I have a pretty unique job out in the real world. On Saturday afternoons I spend my time monitoring the goings on across the top four divisions in English and Scottish football. Everything from notable goals, dubious efforts, rash red cards and bizarre circumstance usually spark my interest in amongst a sea of television streams.

Usually I can pick and choose between 10-12 matches in the English Championship to watch live. I stroll along three banks of desks as the analysts are busy at work and can linger to take in a promising situation. It’s pretty cool all told.

At about 4:20pm on Saturday afternoon I noted how well a team in white were retaining possession.

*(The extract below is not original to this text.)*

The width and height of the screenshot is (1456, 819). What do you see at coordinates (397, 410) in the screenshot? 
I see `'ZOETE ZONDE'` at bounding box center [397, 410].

Their opposition were doing their utmost to close down the ball as quickly as possible, hunting in packs and racing towards the man in position with dangerous intent; and they moved it around them. The ball was moved in and out of holes in midfield; and then out wide to the left back who eventually played a wayward cross towards the striker. The signs were good.

Until I was reminded that the team in white were Huddersfield and I had been aghast with some of their hideous play in the opening 45 minutes.

Huddersfield Town eventually showed up to the party on the opening day once they were 0-4 down; and even then they managed to concede a penalty a few minutes later. Refusing to give it a proper go until already four goals down is an unsustainable tactic; no matter what way you look at it.

It was only one performance and on the blunt face of it, it’s pretty harsh on Mark Robins that he has already become the first managerial casualty of the new season.

However, the writing has been on the wall. After beating Barnsley 5-0 on March 1st, The Terriers won just two of their remaining 13 games in the league. Those two victories came in the final three matches of the season and put a gloss on the season as it lifted Town into 17th place in the league.

The season didn’t end well for Robins and it was clear on Saturday that he hadn’t corrected those errors. His summer of preparation hadn’t done the trick and a change needed to be made with three weeks left in the transfer window.

It’s a far from ideal situation for Huddersfield but sometimes changes need to be made. Saturday’s performance proved that to be the case. Mark Robins is a victim of modern football and the pressure that comes with it; but his methods weren’t working. Given their poor run-in and the disaster against Bournemouth, it’s hard to argue with his departure.